What you will do: What lines of the data below hold the string "Hide"? Copy each one out.
Top of Records supplied
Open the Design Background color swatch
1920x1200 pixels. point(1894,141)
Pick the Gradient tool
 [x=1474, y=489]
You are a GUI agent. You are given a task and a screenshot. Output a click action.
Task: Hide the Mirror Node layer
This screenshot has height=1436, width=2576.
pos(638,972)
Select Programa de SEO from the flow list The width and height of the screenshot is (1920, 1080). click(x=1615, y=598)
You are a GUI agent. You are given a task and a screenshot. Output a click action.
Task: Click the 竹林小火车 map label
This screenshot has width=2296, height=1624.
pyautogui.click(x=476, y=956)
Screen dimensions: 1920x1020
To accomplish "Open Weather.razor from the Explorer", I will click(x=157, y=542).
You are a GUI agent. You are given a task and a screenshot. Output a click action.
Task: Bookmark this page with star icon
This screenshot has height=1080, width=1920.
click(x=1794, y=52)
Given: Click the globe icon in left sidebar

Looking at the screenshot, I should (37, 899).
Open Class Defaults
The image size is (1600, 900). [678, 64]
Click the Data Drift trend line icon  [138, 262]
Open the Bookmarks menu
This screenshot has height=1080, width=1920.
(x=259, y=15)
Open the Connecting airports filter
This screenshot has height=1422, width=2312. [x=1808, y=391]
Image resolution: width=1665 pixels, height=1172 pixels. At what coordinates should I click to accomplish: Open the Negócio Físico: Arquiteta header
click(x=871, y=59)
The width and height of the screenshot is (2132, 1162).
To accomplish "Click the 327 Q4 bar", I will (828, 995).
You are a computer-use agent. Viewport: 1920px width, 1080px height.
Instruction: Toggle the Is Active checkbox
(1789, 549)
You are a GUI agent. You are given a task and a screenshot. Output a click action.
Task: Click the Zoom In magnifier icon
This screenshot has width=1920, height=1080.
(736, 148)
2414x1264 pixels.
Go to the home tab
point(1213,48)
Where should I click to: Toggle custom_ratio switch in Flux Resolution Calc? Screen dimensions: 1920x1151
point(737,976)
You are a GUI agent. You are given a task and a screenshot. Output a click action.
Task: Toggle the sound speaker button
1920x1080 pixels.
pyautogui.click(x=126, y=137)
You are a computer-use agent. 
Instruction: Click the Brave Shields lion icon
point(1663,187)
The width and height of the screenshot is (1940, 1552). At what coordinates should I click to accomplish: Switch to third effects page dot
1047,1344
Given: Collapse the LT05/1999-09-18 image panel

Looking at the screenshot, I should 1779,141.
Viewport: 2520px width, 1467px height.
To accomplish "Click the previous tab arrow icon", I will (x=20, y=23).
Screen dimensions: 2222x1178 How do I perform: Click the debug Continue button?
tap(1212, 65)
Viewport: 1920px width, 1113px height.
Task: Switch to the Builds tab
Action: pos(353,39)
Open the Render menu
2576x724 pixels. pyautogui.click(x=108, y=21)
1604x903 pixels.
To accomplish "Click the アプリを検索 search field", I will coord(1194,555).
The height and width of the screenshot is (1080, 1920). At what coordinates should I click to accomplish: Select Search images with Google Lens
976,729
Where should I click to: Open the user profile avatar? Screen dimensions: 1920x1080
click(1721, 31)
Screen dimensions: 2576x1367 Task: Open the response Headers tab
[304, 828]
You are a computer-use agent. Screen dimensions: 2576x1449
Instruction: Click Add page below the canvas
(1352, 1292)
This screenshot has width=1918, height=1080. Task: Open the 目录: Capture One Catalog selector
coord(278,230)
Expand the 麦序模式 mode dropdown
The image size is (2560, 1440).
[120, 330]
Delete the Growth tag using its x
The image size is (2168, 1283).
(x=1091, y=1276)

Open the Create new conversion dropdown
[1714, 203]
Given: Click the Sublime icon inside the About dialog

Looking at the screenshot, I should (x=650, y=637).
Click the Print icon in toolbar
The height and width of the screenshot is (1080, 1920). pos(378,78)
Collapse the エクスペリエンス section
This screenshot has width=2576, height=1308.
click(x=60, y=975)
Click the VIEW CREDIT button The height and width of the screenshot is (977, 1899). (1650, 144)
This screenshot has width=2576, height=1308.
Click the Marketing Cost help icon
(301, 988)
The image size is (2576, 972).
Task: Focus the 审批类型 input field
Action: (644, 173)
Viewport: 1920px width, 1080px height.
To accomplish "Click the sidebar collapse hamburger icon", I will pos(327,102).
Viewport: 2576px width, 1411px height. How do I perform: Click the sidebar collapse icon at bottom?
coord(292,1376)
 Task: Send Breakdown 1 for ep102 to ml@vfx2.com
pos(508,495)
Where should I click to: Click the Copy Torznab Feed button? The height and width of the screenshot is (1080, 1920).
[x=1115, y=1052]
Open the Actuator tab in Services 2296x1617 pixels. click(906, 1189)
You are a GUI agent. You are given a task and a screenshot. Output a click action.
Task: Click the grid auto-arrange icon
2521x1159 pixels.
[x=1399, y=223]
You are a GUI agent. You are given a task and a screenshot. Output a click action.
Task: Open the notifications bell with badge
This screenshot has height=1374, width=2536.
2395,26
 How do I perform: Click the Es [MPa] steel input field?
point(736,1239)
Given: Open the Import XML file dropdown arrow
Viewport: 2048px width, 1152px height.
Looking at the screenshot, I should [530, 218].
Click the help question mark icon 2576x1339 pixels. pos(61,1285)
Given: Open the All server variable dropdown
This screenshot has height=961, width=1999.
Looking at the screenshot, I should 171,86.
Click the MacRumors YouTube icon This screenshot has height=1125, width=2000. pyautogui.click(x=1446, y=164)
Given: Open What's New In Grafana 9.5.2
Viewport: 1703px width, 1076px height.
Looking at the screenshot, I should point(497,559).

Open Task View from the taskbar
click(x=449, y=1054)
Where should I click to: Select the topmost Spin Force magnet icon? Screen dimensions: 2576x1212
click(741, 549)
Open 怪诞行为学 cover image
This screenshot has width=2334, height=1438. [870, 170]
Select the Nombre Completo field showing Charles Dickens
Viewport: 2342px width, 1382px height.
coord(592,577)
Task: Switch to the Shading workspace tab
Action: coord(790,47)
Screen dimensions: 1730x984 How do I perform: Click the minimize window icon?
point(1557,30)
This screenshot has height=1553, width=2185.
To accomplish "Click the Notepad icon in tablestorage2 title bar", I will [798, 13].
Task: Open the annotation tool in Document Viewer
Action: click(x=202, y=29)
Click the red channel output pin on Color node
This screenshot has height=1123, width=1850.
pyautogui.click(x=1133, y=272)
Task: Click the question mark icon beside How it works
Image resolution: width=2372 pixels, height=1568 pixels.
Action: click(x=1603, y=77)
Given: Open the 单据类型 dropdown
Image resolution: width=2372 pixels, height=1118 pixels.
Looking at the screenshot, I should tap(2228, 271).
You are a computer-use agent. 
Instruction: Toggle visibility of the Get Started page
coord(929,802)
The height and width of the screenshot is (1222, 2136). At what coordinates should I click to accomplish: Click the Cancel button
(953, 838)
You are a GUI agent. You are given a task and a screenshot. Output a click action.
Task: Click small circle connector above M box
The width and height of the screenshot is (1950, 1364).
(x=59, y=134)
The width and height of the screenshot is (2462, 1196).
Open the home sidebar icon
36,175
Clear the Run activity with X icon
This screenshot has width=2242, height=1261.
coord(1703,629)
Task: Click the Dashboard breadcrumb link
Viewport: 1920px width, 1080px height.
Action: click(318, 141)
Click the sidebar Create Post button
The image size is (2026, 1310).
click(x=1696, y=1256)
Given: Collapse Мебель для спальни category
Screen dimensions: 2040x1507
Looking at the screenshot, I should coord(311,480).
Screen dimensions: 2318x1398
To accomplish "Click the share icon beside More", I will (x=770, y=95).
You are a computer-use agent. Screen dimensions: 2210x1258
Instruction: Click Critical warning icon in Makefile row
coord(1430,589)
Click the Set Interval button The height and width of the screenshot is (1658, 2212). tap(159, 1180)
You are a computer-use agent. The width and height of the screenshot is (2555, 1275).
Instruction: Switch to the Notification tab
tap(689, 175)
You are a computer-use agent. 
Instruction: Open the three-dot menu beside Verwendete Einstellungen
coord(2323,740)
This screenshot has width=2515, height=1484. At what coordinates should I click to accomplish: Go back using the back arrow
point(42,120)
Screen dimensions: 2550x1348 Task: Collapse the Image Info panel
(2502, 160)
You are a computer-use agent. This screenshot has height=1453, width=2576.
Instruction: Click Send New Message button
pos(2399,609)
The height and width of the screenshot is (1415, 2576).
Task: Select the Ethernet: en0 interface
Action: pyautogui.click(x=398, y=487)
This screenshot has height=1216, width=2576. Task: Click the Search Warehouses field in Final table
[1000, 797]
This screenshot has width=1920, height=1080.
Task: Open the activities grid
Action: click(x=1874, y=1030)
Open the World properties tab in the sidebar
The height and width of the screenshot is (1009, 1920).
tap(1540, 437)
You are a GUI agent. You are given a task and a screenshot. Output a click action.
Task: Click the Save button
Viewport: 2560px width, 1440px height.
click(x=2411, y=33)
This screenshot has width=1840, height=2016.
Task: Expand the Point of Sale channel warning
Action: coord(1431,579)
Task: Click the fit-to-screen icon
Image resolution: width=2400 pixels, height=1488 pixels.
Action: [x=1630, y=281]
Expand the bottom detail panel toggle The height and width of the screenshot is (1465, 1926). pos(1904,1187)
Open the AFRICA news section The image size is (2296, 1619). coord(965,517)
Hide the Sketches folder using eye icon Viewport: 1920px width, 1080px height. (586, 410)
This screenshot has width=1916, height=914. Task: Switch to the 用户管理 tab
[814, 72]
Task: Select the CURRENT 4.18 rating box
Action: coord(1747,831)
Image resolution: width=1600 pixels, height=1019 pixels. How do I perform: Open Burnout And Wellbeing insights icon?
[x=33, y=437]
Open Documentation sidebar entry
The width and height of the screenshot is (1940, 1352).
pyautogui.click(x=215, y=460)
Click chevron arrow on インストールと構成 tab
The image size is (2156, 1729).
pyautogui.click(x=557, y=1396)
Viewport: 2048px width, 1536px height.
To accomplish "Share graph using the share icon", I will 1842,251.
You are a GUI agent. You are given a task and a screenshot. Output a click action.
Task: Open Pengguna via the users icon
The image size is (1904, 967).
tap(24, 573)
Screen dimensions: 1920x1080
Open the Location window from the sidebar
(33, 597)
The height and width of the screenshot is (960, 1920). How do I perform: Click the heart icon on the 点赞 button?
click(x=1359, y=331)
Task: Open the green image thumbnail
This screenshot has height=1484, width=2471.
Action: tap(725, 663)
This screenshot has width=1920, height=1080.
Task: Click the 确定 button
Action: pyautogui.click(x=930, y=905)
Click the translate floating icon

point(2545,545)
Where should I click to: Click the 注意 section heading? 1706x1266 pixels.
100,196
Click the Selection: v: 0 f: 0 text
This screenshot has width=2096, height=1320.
Bottom of Records supplied
Result:
Task: Hide the Mirror Node layer
Hide the Sketches folder using eye icon Viewport: 1920px width, 1080px height. (586, 410)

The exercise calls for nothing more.